_Tarefas e exercícios_.
**1.** Responda às perguntas seguintes com base no texto.
(a) Que livro, segundo o texto, quem escreve nunca conseguiu ler até hoje?
(b) Onde se comem, segundo o texto, as melhores empadas de galinha de Lisboa?
(c) Com que idade morreu o proprietário da drogaria mencionada no texto?
**2.** Transcreva o trecho do texto que vai desde "E geralmente passo" até "na Comercial, claro.", incluindo estas palavras.

_Documento_.
──────────

A leitura da Time-Out desta semana levou-me de volta ao Sudoeste donde cheguei há uns dias. Mas fui ao engano. Falavam eles de 10 razões para ir ao Sudoeste, e pensei logo que uma delas, seria o arroz de marisco - ou mesmo só o marisco, fresquíssimo, desde o inacreditavelmente barato percebes, á incomparável amêijoa - do Azenha do Mar, da D. Alzira, mesmo chegado ao Brejão e à praia do Carvalhal. Mas…desilusão. O 1º “prato” que me serviam era o intragável Mika mais a sua voz pimba, que mais pimba não há.
Mas recompus-me e logo a seguir fiz as pazes com a publicaçãozinha quando ela me forneceu alibi para um dos meus “pecados”, que é não ter conseguido até hoje, ler o “Ulisses”. Pois é, parece que não sou só eu. Partilho a fraqueza com, pelo menos, José Luís Peixoto, Miguel Sousa Tavares, José Mário Silva ou Inês Pedrosa, tudo nomes ilustres das nossas letras, o que, para mim, significa simplesmente que afinal só lêem o Ulisses pessoas desprovidas de sistema lógico de raciocínio, ou seja, perfeitos idiotas se dão ao trabalho de ler a obtusa obra de James Joyce.
Como se sabe, a Time-Out é já uma referência pelas indicações preciosas que dá, e, curiosamente, neste número fala de uma das casas de comes mais faladas da zona onde moro, o Chá da Lapa, talvez só superado em fama pelos pastéis de nata da Cristal ou pelo Chef, da Borges Carneiro, onde se comem as melhores empadas de galinha de Lisboa, ao mesmo tempo que se pode tropeçar com algum famoso, ou pretendente a tal, o que não me é muito apelativo, eu que sou um orgulhoso anónimo e sem pretensões a alpinista social. Portanto, passo geralmente ao largo. A não ser quando me apetecem mesmo as tais empadas. Ou uma chamuça.
E geralmente passo ao largo, passeando a minha fiel amiga, ao mesmo tempo que ouço em podcast episódios atrasados do Governo Sombra - aí está mais um elo que me liga ao Time-Out - que não tive oportunidade de ouvir na altura devida, mas que é um daqueles programas de rádio em que o senso de humor dos intervenientes torna os tópicos abordados intemporais. Ah! E os cromos do Markl na Comercial, claro.
Mas voltando ao Chá da Lapa, que fica a meio caminho de um dos percursos preferidos da minha pequena amiga de quatro patas, tenho que confessar a minha nostalgia quando assisto ao progressivo desaparecimento de alguns locais bem mais típicos que os actuais, e que fizeram parte da minha vida durante tanto tempo, que em alguma altura pensei que só desapareceriam quando a cidade desaparecesse ela própria. Ultimamente, por exemplo, morreu com 96 anos, o proprietário de uma das mais antigas e belas drogarias de Lisboa, e ela não lhe sobreviverá.

──────────

_Dados registados_.
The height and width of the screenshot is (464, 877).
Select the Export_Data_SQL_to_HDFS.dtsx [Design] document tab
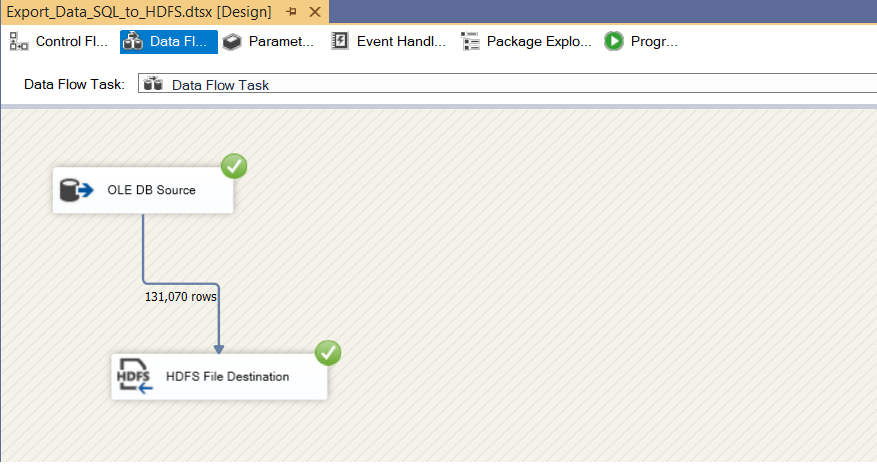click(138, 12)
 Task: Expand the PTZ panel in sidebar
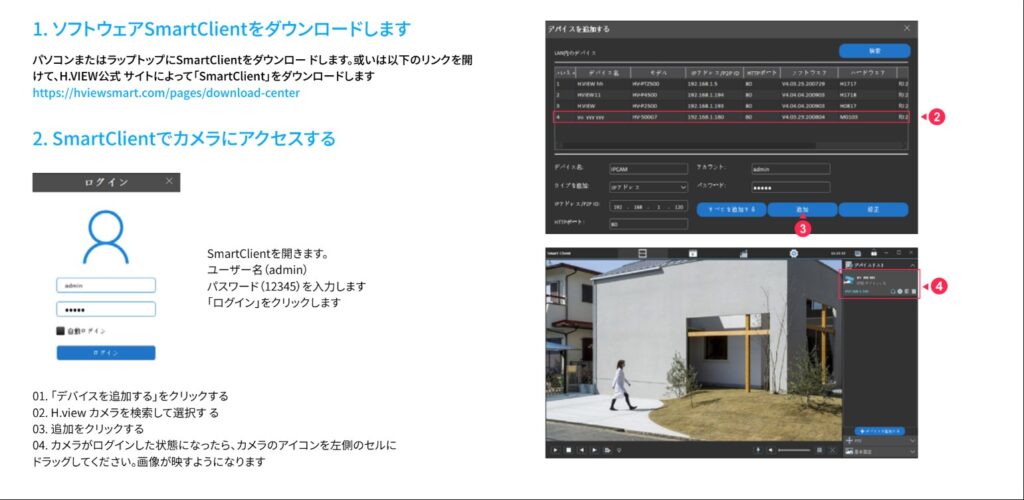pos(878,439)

──────────

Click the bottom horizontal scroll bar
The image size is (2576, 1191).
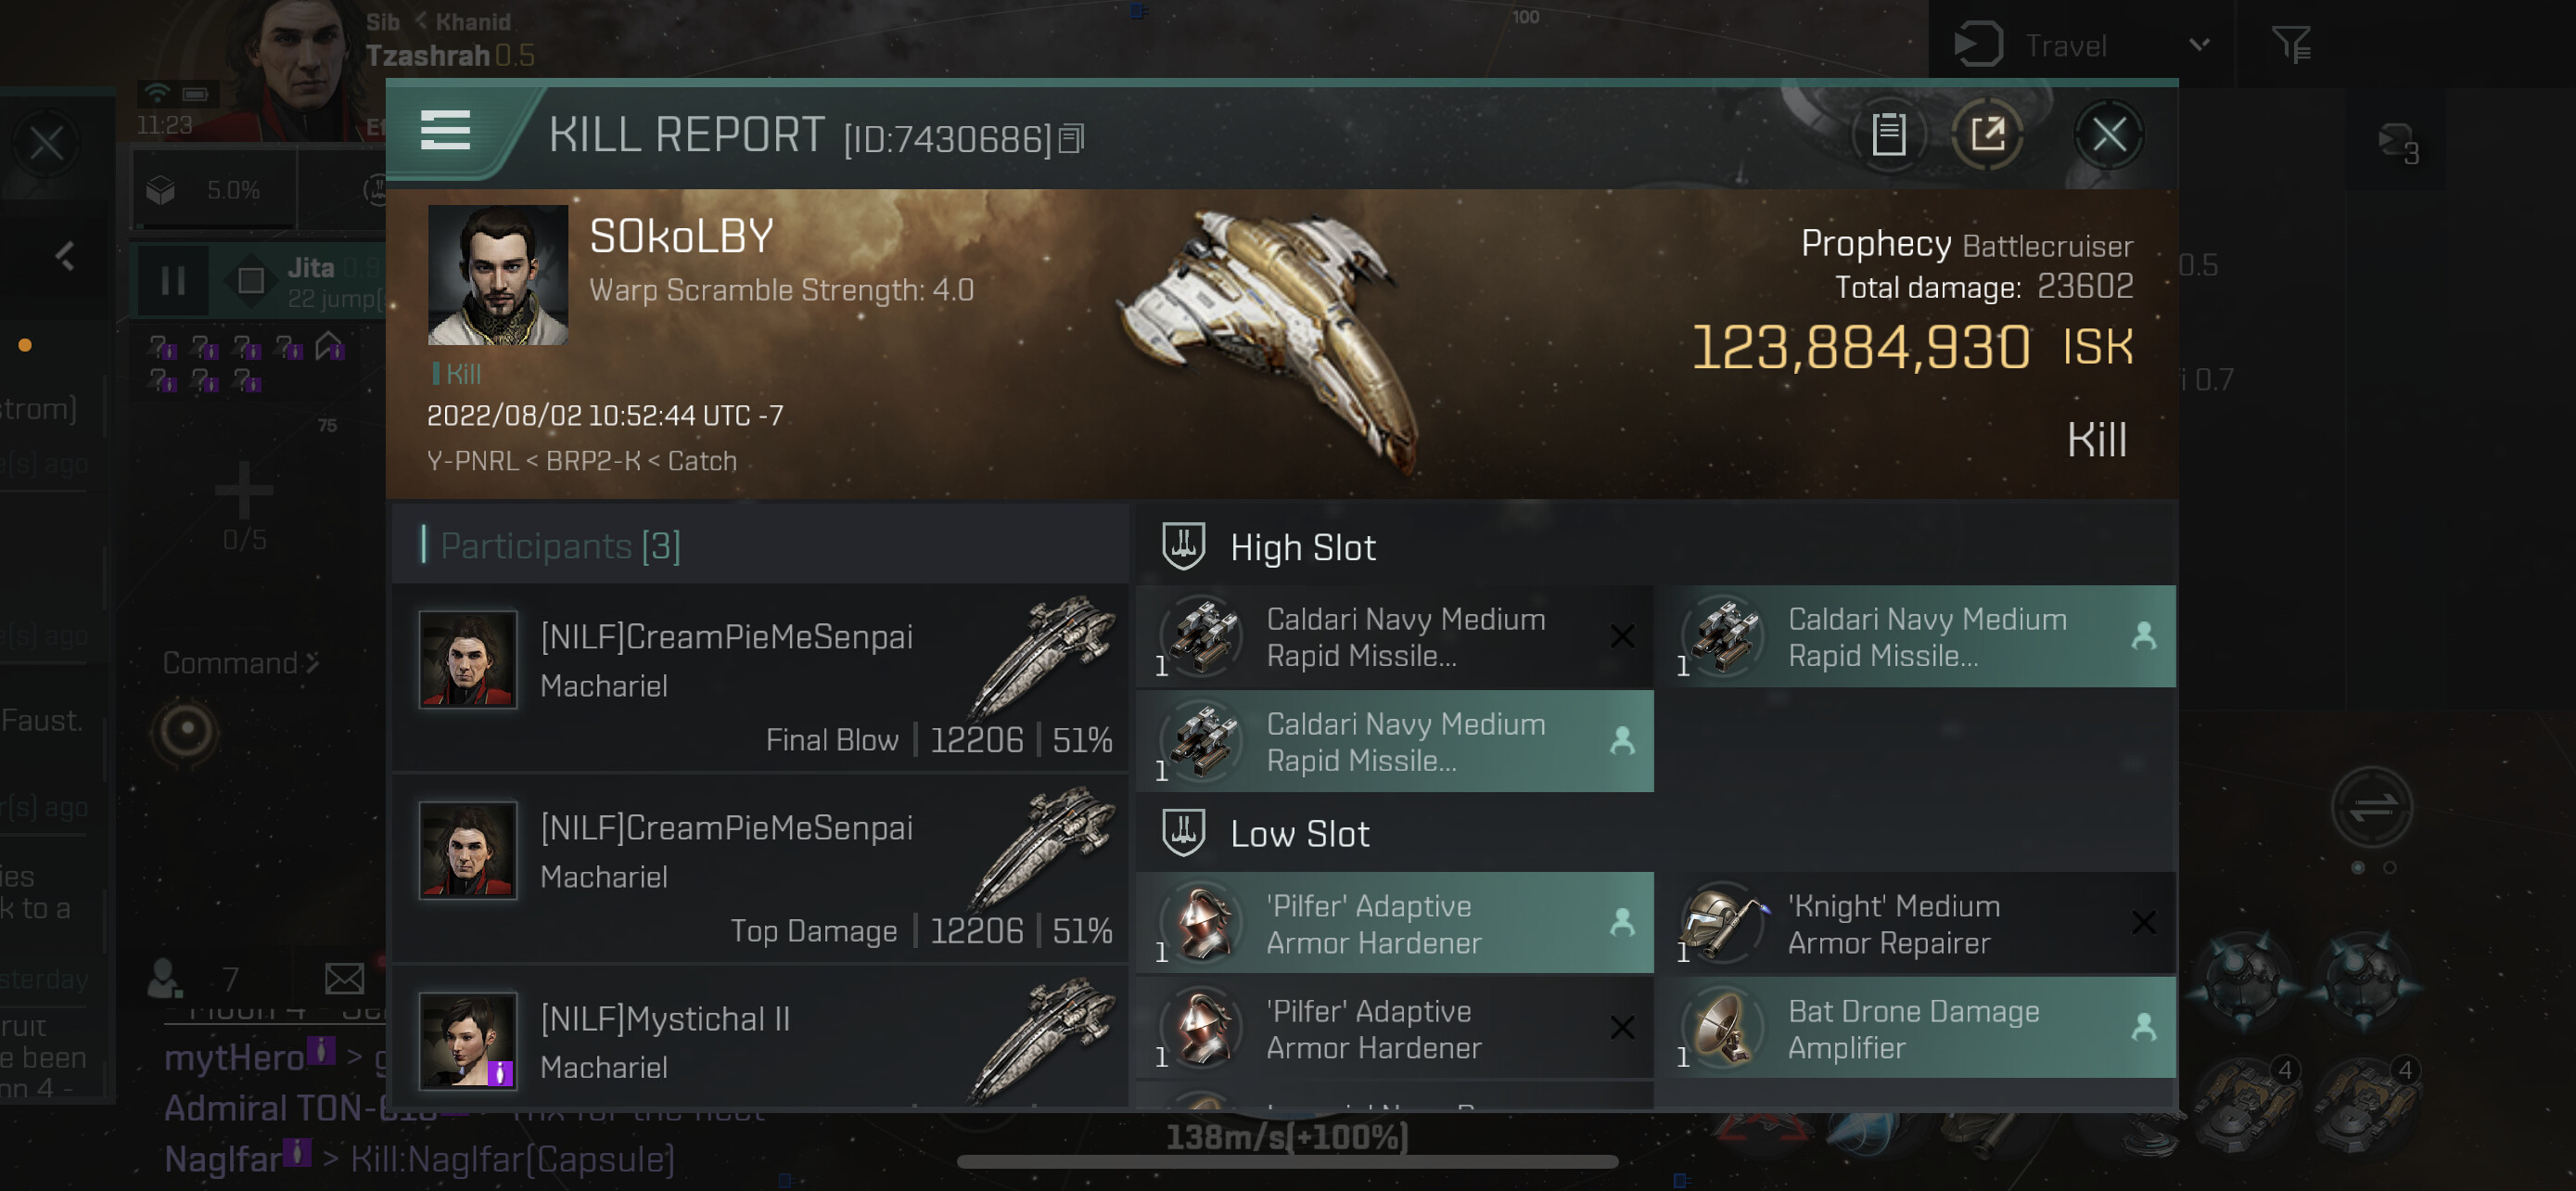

──────────

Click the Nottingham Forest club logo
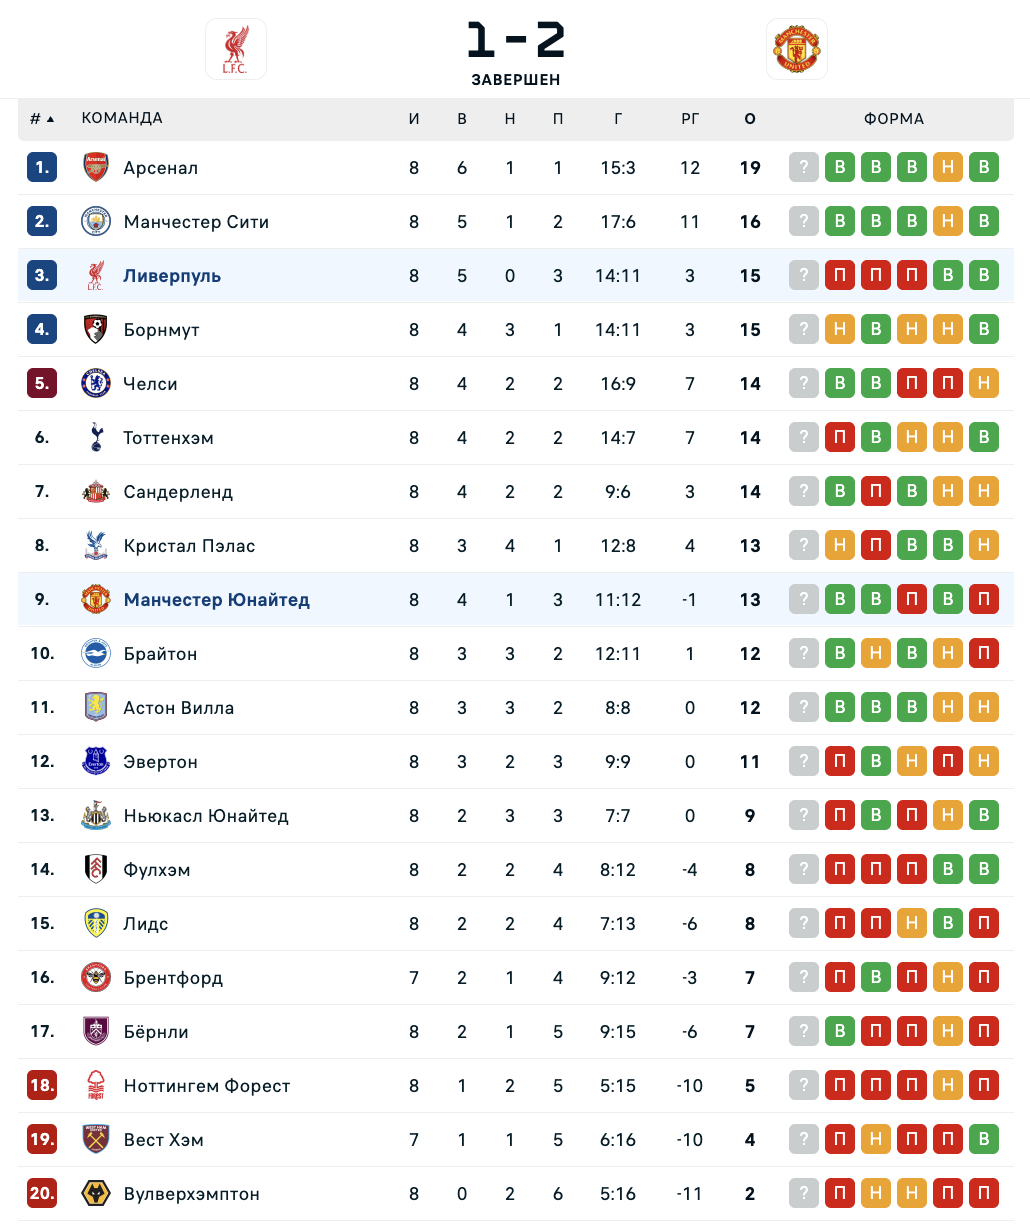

──────────

_Respostas escritas_.
**1.**
(a) O "Ulisses", de James Joyce.
(b) No Chef, da Borges Carneiro.
(c) Com 96 anos.

**2.**
E geralmente passo ao largo, passeando a minha fiel amiga, ao mesmo tempo que ouço em podcast episódios atrasados do Governo Sombra - aí está mais um elo que me liga ao Time-Out - que não tive oportunidade de ouvir na altura devida, mas que é um daqueles programas de rádio em que o senso de humor dos intervenientes torna os tópicos abordados intemporais. Ah! E os cromos do Markl na Comercial, claro.